Sejumlah perangkat modern itu sangat prospektif untuk membangun kebersamaan dengan saling menebarkan salam. Namun sayang, kerap muncul kreativitas dari orang-orang modern untuk menyingkat kalimat salam yang mulia itu menjadi “Askum”, “Kumlam”, “Lekum”, “Asw”, “Aslm”, dan yang mirip-mirip dengan kata-kata tersebut. Yang paling sering adalah “Ass”. Kalimat ini umumnya disampaikan lewat layanan pesan pendek (SMS) di media jejaring sosial di internet.

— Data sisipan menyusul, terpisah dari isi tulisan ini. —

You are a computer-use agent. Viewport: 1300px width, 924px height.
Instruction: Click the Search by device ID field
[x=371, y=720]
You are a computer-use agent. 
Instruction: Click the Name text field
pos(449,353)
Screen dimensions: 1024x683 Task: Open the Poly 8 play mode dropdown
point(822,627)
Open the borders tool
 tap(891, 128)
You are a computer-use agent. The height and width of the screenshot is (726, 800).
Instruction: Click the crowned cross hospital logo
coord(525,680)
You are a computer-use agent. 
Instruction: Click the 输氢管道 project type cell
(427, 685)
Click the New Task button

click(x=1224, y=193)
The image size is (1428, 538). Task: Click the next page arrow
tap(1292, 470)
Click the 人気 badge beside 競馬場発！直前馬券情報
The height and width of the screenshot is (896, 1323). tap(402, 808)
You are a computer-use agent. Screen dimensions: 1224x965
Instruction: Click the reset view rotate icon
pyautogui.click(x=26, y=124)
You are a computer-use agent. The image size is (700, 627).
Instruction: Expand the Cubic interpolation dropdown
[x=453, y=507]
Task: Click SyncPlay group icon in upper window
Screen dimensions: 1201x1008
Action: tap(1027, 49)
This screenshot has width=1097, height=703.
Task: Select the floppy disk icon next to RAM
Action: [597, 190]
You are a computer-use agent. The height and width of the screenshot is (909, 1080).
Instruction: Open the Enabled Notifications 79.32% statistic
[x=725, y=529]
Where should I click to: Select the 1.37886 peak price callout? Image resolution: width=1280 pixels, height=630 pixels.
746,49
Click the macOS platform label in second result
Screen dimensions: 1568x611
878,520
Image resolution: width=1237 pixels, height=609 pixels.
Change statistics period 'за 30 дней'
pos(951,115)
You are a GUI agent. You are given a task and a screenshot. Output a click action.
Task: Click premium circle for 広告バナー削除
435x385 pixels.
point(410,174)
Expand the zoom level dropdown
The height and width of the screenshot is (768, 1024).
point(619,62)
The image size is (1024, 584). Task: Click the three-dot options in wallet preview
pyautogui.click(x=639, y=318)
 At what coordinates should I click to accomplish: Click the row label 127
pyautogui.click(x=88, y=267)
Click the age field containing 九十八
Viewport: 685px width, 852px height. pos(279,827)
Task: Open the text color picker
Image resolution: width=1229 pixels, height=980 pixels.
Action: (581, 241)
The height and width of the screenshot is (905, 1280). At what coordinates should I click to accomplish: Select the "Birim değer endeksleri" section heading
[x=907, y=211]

Maksudnya tentu untuk mempermudah penyampaian pesan. Tetapi, tanpa disadari, penyingkatan semacam itu justeru berakibat penodaan terhadap ucapan salam yang sejatinya bermakna doa. Kalimat “Ass”, misalnya, dalam kamus bahasa Inggris ternyata berarti keledai, orang yang bodoh, pantat. Pasti pemberi salam tidak bermaksud mendoakan lawan bicara dengan kata-kata buruk. Namun, apa susahnya mengucapkan salam sebagaimana ajaran Rasulullah saw.

Selain kata yang singkat dan tidak panjang dan mudah diucapkan oleh siapapun. Lagi pula tidak sepantasnya salam yang diucapkan itu berupa kalimat “selamat pagi” atau “selamat sore”. Namun tidak menjadi masalah apabila setelah mengucapkan salam diucapkan perkataan itu dengan sedikit perubahan, seperti misalnya “Semoga Allah berikan kebaikan padamu pagi ini”, sehingga ucapan itu mengandung makna dengan doa.

Inilah tuntunan Islam dalam mempererat hubungan persaudaraan di antara kaum muslimin. Tentunya, harus kita tinggalkan kebiasaan-kebiasaan yang jauh dari tuntunan ajaran Rasulullah saw. Sebagai gantinya, menghidupkan sunnah yang demikian benderang ini dalam kehidupan kita dan anak-anak kita dimulai dari sekarang dan di kemudian hari. Wallahu a’lam bishawab.

Dr. Murni, S.Pd.I, M.Pd., Dosen Prodi MPI Fakultas Tarbiyah dan Keguruan UIN Ar-Araniry, Darussalam-Banda Aceh.